The results suggested that EB and EE exhibited weak inhibition against the activity of CYP2C9 and CYP2E1, but no effects on CYP2D6 and CYP3A4 activity. The IC50 values for EB and EE were calculated to be 193.20 μM and 188.36 μM for CYP2E1, 595.66 μM and 261.82 μM for CYP2C9, respectively. Kinetic analysis showed that inhibitions of CYP2E1 by EB and EE were best fit to mixed-type with Ki value of 183.95 μM and 171.63 μM, respectively.
CONCLUSIONS:
These results indicate that EB and EE may inhibit the metabolism of drugs metabolized via CYP2C9 and CYP2E1, and have the potential to increase the toxicity of the drugs.
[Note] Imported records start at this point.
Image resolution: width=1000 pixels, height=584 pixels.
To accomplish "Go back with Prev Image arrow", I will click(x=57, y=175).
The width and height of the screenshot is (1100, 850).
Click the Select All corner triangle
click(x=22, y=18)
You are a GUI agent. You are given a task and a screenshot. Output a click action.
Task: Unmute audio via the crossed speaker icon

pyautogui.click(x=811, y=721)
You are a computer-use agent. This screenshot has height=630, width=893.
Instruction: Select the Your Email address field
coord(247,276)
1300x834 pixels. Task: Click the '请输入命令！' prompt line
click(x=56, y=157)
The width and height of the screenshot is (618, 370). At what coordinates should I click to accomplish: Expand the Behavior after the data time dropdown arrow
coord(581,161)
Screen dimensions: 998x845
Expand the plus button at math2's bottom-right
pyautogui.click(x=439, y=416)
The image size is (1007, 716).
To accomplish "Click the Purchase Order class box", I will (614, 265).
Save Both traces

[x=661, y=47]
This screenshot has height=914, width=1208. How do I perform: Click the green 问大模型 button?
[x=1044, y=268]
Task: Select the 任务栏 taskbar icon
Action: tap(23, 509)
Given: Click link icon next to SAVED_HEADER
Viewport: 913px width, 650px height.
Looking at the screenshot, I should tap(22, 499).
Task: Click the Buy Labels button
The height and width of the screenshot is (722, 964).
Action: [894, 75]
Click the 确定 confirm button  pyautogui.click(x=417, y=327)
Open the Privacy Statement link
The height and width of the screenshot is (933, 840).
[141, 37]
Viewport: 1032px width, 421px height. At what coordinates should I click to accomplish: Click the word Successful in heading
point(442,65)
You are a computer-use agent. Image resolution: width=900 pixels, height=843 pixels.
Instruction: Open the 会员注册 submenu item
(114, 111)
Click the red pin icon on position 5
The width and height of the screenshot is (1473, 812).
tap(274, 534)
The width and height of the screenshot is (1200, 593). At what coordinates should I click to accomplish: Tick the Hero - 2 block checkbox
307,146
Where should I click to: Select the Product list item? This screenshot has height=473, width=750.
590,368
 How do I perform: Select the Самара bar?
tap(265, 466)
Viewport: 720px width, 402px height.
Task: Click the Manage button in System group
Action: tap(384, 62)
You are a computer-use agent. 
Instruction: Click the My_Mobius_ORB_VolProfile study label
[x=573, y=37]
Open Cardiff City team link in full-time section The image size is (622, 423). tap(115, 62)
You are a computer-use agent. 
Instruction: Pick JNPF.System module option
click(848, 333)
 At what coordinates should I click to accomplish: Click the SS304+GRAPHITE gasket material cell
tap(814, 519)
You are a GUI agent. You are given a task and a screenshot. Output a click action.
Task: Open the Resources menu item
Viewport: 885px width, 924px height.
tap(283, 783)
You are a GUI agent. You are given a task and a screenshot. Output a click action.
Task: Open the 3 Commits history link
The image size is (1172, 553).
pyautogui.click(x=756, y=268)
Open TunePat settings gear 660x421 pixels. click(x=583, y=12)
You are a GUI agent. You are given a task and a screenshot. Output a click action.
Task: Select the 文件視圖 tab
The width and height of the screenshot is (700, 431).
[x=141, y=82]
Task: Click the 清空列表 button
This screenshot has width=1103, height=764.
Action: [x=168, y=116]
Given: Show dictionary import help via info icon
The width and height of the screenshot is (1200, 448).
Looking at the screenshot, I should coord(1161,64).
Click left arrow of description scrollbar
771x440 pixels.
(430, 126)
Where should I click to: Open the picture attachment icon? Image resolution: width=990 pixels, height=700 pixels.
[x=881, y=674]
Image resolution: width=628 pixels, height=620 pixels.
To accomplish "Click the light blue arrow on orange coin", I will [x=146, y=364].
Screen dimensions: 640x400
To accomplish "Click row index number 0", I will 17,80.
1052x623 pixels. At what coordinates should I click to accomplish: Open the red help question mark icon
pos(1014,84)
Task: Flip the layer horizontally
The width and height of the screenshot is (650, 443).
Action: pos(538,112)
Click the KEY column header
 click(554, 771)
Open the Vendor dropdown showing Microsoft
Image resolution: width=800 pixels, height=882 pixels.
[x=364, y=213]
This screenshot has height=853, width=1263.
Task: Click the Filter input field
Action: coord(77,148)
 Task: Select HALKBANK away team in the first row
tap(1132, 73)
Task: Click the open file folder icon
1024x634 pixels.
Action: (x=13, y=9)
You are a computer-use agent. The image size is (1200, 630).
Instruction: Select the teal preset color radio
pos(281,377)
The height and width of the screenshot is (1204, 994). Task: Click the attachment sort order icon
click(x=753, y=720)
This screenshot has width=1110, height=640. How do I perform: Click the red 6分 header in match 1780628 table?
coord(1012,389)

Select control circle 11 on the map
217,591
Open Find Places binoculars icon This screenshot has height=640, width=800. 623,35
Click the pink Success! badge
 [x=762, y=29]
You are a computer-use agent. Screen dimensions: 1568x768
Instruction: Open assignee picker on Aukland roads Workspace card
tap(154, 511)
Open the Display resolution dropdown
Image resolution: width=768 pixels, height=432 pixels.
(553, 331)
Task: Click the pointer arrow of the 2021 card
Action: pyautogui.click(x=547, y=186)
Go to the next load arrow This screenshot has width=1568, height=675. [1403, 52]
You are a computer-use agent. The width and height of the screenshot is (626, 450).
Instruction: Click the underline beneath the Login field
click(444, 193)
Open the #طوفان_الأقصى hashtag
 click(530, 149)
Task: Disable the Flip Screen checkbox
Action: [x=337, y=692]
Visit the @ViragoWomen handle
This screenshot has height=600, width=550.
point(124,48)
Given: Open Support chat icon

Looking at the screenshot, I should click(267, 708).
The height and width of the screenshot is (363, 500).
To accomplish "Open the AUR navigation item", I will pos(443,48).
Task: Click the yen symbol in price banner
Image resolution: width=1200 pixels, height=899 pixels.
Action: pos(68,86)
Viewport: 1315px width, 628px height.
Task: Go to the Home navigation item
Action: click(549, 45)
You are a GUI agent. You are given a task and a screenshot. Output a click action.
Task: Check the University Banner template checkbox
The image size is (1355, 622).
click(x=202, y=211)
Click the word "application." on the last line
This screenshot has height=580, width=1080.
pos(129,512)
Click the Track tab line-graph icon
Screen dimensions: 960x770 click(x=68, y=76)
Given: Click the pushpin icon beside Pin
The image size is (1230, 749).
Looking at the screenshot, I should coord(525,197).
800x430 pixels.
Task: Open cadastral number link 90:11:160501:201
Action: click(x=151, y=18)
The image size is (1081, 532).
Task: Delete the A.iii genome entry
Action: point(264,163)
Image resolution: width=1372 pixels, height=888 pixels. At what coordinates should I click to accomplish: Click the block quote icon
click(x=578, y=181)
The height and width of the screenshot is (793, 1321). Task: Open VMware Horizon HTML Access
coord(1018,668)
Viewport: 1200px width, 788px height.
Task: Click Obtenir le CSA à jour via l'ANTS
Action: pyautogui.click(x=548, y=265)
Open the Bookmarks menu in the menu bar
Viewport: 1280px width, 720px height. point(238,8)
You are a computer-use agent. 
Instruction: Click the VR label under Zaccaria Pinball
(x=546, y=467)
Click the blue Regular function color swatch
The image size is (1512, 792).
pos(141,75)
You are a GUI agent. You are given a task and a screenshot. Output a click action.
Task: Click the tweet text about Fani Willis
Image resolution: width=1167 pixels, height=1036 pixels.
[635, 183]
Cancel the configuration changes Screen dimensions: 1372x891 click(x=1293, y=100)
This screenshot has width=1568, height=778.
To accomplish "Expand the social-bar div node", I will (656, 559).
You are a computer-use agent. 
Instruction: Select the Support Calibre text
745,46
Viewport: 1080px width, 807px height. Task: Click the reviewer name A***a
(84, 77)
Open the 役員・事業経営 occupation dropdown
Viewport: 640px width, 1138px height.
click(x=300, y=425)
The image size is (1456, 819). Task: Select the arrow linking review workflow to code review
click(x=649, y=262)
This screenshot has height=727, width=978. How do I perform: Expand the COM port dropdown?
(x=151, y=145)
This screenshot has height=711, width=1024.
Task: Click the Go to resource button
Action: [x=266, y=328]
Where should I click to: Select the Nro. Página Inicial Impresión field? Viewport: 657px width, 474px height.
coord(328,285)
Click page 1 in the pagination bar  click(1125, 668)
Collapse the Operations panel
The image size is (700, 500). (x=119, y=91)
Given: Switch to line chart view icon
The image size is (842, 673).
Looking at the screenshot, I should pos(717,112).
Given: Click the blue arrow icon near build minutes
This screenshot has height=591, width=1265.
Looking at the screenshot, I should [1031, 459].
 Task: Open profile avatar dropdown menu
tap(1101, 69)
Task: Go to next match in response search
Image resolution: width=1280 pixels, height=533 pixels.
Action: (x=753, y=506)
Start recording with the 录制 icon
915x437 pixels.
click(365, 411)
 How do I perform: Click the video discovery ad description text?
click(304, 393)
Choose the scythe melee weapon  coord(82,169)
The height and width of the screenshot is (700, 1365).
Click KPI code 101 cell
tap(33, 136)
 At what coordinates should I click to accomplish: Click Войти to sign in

Phytother Res. 2011 May;25(5):644-53.
Comparative investigations on the protective effects of rhodioside, ciwujianoside-B and astragaloside IV on radiation injuries of the hematopoietic system in mice.[Pubmed:
21031634]
The aim of this study was to investigate the protective effects of three glycosides (rhodioside, Ciwujianoside B and astragaloside IV) on the hematopoietic system in the mice exposed to γ-rays, and to examine the possible mechanisms involved.
METHODS AND RESULTS:
Mice were pretreated with the glycosides (40 mg/kg, i.g.) daily for 7 days prior to radiation. The survival of mice pretreated with three glycosides after total body irradiation (6.0 Gy) was examined. Peripheral blood leucocytes and endogenous spleen colony counts, colony-forming unit-granulocyte macrophage assay, analysis of DNA content and apoptosis rate determination were performed to evaluate the effects of the three glycosides on hematogenesis. The fragmentation of double-stranded DNA in lymphocytes was detected by the comet assay. The changes in cell cycle were analysed by flow cytometry. Furthermore, the expression levels of Bcl-2, Bax and nuclear factor-kappa B (NF-κB) were measured by western blot and the electrophoretic mobility shift assay. The results showed that pretreatment with all of the glycosides improved survival time and increased the number of leucocytes, spleen colonies and granulocyte-macrophage colonies in mice exposed to 6.0 Gy γ-radiation. Rhodioside showed more protective efficacy than both Ciwujianoside B and astragaloside IV. All three glycosides significantly increased the proliferation abilities of bone marrow cells, and decreased the ratio of cells in G(0)/G(1) phase. Further analysis showed that these three glycosides were able to decrease DNA damage and the increment in the Bax/Bcl-2 ratio induced by radiation.
CONCLUSIONS:
In summary, the three glycosides showed radioprotective effects on the hematopoietic system in mice, which was associated with changes in the cell cycle, a reduction in DNA damage, and down-regulation of the ratio of Bax/Bcl-2 in bone marrow cells exposed to radiation.